The ECA Billl seeks to implement and give effect to the policy objectives set out in the National Integrated ICT Policy White Paper, published in late 2016. The Bill contains provisions such as spectrum allocation, the WOAN and rapid deployment policy, which have garnered widespread criticism from some stakeholders in the sector.
Some stakeholders in the industry called for the Bill to be withdrawn, claiming that it will have far-reaching implications for ICT policy and the South African economy in general.
ICT industry stakeholders were invited to submit comments on the provisions contained in the Bill. Telecoms operators and industry players submitted comments on the ECA Bill in January, and in March, industry stakeholders participated in an industry consultation workshop on the ECA Bill.
In a statement, the Department of Telecommunications and Postal Services (DTPS) welcomes the Cabinet decision, and says the Bill will be tabled in Parliament this week for consideration and processing.
In addition to licensing spectrum for WOAN, says the DTPS, the Bill provides for measures to improve competition regulation and infrastructure sharing in the sector as well as interventions to strengthen the rapid deployment policy and the approach to the regulation of regional and international roaming.
Minister Siyabonga Cwele believes the finalisation of the Bill, after the Parliamentary process, will create clarity, predictability on the policy direction and the regulation of the sector.
The DTPS statement also welcomes Cabinet's decision to approve the outcome of the study conducted by the Council for Scientific and Industrial Research (CSIR) to determine the spectrum requirements for the WOAN.
The telecoms ministry commissioned the CSIR study to determine how much spectrum the planned WOAN would need and how much would be left over for private companies.
The study confirms that a portion of the radio frequency spectrum can be allocated to the WOAN, with excess capacity going to the industry, says the statement.
"The outcome of this process is crucial for the transformation of the ICT sector to inter alia remove entry barriers, encourage investments by black owned, small and large companies, restructure the market to lower the cost of infrastructure investment, thereby contributing to the reduction in the cost of communications," notes Cwele.

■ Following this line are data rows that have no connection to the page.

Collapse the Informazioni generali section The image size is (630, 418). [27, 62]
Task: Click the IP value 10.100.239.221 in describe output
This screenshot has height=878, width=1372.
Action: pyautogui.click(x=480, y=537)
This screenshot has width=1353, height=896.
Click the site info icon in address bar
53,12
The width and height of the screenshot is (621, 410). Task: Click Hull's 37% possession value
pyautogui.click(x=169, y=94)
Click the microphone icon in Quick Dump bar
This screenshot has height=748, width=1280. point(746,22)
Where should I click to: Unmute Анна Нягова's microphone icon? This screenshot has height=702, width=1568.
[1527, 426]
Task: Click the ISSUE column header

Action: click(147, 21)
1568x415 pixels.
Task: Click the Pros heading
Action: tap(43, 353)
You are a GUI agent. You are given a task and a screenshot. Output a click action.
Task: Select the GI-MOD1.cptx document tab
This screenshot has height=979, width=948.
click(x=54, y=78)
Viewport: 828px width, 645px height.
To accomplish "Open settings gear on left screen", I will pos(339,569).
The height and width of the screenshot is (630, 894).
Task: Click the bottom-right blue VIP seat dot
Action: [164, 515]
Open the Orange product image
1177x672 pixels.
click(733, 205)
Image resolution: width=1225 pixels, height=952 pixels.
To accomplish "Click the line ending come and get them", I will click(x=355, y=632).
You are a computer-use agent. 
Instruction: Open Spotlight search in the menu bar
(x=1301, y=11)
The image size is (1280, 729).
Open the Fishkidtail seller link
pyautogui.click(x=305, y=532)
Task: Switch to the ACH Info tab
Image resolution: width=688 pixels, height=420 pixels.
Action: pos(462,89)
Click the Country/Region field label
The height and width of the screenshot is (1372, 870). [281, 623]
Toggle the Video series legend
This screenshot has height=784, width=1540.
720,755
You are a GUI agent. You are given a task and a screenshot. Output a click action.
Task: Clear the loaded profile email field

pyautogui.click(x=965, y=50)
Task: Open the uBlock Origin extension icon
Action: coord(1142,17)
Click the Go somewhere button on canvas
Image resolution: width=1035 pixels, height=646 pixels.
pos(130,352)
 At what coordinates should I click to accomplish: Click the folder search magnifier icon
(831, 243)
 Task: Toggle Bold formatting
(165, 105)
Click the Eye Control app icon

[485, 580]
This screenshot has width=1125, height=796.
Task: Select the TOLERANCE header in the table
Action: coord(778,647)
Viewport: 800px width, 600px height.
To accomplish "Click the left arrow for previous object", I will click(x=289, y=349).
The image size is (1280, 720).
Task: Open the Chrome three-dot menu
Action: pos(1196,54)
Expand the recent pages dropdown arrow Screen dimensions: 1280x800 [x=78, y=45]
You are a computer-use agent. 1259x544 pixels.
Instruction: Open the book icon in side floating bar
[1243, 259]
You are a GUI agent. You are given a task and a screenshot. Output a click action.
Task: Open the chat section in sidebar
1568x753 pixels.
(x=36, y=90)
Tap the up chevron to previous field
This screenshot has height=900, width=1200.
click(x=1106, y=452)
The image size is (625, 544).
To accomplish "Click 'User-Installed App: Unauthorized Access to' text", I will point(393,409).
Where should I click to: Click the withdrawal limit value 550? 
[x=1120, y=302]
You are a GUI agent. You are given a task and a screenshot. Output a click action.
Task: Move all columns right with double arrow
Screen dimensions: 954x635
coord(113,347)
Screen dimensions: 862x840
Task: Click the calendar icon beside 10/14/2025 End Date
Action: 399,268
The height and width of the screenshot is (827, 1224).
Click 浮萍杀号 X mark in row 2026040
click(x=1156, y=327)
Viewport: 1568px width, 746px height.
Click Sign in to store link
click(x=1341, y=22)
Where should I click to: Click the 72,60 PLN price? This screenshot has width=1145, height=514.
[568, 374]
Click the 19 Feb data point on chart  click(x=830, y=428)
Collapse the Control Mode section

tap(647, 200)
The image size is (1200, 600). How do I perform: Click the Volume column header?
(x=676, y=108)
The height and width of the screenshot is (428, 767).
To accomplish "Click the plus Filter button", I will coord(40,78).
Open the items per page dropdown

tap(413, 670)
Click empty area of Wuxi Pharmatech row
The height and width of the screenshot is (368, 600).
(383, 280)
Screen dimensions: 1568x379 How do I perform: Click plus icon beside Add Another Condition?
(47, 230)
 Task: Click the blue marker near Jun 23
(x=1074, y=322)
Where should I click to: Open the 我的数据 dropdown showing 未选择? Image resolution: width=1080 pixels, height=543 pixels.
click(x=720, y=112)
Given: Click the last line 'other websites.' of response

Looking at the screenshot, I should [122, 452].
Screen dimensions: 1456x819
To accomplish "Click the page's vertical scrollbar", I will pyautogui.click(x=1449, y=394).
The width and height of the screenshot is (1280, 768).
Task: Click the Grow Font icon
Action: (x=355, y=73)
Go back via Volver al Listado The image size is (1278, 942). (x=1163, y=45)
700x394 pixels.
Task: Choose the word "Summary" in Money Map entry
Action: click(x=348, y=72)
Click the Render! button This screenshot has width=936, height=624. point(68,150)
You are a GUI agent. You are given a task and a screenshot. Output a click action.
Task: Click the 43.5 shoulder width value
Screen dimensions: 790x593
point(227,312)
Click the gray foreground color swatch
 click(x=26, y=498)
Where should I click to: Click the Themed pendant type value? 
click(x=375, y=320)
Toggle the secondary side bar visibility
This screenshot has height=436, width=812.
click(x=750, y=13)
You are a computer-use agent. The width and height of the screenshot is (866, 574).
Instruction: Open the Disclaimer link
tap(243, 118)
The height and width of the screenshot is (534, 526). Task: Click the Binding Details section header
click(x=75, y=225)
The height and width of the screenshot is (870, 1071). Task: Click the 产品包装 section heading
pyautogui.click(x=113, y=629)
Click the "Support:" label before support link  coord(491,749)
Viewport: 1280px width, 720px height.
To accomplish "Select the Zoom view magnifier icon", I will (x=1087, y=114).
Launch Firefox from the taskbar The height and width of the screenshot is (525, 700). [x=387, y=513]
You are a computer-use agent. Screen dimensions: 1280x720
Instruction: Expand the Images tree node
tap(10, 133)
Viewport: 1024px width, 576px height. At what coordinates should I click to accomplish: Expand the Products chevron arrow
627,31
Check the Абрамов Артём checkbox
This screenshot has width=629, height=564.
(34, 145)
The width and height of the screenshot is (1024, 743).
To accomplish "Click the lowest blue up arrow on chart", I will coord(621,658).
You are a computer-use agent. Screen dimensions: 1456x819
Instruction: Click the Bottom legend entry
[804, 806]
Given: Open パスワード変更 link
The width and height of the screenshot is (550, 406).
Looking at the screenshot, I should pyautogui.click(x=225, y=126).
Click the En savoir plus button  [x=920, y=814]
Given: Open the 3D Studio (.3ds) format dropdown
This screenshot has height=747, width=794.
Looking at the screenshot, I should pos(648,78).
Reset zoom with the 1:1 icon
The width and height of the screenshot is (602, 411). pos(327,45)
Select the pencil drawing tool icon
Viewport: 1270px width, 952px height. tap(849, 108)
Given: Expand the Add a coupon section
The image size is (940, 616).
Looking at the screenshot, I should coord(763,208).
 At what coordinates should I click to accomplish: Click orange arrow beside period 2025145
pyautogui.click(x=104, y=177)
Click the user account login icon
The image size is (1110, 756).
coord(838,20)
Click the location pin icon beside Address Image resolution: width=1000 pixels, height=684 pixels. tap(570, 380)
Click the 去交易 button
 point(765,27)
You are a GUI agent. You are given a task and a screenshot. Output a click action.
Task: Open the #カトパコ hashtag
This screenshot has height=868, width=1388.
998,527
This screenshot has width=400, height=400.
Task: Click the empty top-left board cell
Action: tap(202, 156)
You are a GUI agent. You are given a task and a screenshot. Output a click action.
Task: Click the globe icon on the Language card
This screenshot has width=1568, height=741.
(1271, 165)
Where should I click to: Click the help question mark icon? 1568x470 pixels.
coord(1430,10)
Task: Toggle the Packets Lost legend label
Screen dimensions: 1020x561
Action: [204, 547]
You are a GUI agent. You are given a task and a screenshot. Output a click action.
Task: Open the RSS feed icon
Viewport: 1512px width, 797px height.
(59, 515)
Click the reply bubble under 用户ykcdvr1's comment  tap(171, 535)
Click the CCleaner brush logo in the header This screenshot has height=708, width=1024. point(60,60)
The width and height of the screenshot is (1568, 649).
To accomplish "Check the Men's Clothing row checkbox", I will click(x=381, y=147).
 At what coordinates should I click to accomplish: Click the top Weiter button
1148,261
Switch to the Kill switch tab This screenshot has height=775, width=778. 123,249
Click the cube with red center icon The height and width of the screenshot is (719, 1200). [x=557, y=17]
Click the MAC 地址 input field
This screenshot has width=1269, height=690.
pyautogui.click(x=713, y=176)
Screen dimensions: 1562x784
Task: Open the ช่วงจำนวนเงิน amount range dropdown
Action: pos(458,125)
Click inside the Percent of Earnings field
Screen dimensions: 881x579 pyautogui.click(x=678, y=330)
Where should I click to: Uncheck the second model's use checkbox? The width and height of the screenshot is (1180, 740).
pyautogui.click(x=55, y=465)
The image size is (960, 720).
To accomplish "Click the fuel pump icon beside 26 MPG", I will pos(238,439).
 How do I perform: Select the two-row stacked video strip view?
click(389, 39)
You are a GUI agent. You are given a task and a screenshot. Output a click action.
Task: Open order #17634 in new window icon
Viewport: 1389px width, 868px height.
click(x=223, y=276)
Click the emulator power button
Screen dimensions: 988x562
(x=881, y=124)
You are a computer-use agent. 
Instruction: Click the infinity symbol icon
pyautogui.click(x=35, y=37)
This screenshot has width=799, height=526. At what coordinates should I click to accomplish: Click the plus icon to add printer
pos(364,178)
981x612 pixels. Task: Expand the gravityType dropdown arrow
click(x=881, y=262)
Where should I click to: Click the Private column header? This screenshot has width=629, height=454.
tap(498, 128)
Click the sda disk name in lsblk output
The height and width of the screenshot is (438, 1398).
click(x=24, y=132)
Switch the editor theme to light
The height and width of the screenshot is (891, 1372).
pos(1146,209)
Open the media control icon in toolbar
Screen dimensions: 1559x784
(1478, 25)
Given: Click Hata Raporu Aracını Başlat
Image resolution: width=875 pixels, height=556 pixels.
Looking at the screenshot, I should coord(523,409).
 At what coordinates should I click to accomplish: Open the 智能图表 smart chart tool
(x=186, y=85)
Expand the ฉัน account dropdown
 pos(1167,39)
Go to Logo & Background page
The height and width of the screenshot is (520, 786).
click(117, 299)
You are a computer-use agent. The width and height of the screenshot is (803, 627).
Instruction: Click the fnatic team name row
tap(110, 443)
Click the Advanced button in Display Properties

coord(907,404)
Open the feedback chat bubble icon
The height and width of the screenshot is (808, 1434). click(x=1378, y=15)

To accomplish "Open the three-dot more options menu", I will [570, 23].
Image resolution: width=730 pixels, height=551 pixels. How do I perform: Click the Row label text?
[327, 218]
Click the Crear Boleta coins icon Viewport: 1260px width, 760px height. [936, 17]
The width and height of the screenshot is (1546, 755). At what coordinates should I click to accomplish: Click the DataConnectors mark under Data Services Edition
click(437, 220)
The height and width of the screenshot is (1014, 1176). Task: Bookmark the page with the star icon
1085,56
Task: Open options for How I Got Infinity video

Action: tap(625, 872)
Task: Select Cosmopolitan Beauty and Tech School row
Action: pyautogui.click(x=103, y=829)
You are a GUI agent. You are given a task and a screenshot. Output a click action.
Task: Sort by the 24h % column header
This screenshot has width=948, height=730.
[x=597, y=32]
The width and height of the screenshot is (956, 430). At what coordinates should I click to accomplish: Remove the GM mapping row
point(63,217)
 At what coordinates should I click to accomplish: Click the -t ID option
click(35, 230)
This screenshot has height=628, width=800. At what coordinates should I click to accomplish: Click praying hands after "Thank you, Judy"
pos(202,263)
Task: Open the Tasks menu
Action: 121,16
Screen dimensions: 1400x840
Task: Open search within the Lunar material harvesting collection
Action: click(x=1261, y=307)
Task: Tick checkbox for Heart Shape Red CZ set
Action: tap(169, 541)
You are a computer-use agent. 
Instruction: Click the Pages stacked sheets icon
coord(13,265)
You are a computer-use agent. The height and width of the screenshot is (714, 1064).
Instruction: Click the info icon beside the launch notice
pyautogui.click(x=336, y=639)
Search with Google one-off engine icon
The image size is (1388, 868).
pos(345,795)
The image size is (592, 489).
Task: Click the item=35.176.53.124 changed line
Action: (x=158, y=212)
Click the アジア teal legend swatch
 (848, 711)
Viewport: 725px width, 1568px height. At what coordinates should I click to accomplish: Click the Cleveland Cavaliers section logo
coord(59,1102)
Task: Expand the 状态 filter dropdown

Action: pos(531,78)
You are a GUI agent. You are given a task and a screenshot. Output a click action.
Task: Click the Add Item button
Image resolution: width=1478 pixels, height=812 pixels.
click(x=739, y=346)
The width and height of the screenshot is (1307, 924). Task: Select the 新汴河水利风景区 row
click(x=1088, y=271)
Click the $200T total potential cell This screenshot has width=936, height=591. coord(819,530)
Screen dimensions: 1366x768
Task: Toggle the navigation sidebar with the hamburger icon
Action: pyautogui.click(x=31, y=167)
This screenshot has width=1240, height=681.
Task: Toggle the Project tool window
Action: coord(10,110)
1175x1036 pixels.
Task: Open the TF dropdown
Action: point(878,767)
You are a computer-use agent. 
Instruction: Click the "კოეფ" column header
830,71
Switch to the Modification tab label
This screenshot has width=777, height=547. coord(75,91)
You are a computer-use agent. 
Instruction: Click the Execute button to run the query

"Black-owned companies, SMMEs and the existing operators have a role to play in creating an enabling environment for the transition to the fourth industrial revolution. The conclusion of this process will allow government to plan forward and prepare to deal with further technological advances including 5G."
According to the statement, Cwele is scheduled to engage the Independent Communications Authority of SA, as required by the law, about the finalisation of a policy direction which will enable the regulator to implement policy. "The CSIR study will also form part of the policy direction and will be released to the public after consultation with the regulator."